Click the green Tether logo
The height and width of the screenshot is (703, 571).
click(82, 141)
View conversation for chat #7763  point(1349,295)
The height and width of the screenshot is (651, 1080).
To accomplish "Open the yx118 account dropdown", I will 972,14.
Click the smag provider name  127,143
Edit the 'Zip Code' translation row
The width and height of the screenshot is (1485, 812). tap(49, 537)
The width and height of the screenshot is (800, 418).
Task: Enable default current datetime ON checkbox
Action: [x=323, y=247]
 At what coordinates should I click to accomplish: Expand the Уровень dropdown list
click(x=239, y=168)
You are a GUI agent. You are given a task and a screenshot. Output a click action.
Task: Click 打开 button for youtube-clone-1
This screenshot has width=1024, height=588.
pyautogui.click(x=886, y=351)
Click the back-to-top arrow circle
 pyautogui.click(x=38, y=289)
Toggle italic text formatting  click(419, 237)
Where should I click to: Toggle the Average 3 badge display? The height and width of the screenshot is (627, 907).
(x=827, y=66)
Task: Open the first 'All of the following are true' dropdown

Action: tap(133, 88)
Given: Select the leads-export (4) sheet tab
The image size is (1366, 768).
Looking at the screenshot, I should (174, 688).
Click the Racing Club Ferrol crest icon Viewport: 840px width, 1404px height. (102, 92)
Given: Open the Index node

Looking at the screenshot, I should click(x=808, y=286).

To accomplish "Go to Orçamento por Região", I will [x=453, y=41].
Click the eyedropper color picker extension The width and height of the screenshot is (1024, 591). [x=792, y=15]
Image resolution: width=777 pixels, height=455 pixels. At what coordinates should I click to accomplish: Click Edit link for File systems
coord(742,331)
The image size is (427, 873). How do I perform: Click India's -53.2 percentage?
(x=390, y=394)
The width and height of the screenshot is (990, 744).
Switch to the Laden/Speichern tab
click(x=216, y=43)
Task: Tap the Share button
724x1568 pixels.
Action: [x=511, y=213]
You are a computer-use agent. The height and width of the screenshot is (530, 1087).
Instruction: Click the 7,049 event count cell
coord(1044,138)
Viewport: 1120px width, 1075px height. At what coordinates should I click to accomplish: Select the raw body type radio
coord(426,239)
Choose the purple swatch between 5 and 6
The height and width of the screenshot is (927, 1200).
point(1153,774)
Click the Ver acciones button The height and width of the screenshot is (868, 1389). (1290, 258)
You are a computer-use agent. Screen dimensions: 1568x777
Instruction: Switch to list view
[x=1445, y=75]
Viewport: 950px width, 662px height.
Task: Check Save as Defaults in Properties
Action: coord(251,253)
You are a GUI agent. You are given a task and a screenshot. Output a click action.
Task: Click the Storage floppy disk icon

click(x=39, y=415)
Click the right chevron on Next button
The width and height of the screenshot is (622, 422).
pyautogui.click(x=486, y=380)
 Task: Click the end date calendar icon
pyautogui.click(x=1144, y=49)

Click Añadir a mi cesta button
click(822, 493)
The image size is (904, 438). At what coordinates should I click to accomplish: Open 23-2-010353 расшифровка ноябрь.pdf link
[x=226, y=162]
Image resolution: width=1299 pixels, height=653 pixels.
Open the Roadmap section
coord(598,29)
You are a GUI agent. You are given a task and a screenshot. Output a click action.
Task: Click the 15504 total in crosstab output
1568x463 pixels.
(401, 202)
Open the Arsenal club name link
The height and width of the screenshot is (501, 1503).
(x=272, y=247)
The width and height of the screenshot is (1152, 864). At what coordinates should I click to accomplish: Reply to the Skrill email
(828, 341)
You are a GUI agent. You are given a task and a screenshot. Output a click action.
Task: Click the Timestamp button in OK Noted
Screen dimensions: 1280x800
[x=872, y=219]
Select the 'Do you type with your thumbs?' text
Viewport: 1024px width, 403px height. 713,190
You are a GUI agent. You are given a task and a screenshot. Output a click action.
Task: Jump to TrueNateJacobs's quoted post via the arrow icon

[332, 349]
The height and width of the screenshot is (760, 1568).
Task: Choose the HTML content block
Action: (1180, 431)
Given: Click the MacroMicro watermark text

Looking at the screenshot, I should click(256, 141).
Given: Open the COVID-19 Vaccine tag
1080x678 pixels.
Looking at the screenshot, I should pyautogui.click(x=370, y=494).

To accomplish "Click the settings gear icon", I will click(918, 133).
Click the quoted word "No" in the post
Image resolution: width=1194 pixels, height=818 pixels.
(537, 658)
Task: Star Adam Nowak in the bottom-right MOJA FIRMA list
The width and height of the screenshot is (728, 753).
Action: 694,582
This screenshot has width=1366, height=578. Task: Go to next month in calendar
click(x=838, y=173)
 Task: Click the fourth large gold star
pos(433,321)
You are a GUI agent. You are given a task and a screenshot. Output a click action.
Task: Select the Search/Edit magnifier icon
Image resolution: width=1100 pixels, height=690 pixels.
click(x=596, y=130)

_Problem description_:
Each line in the listing above from the one containing "You are a computer-use agent. The" through the one containing "Click the Ver" should be repeated exactly, and no other line.

_Result of the exercise_:
You are a computer-use agent. The height and width of the screenshot is (530, 1087).
Instruction: Click the 7,049 event count cell
coord(1044,138)
Viewport: 1120px width, 1075px height. At what coordinates should I click to accomplish: Select the raw body type radio
coord(426,239)
Choose the purple swatch between 5 and 6
The height and width of the screenshot is (927, 1200).
point(1153,774)
Click the Ver acciones button The height and width of the screenshot is (868, 1389). (1290, 258)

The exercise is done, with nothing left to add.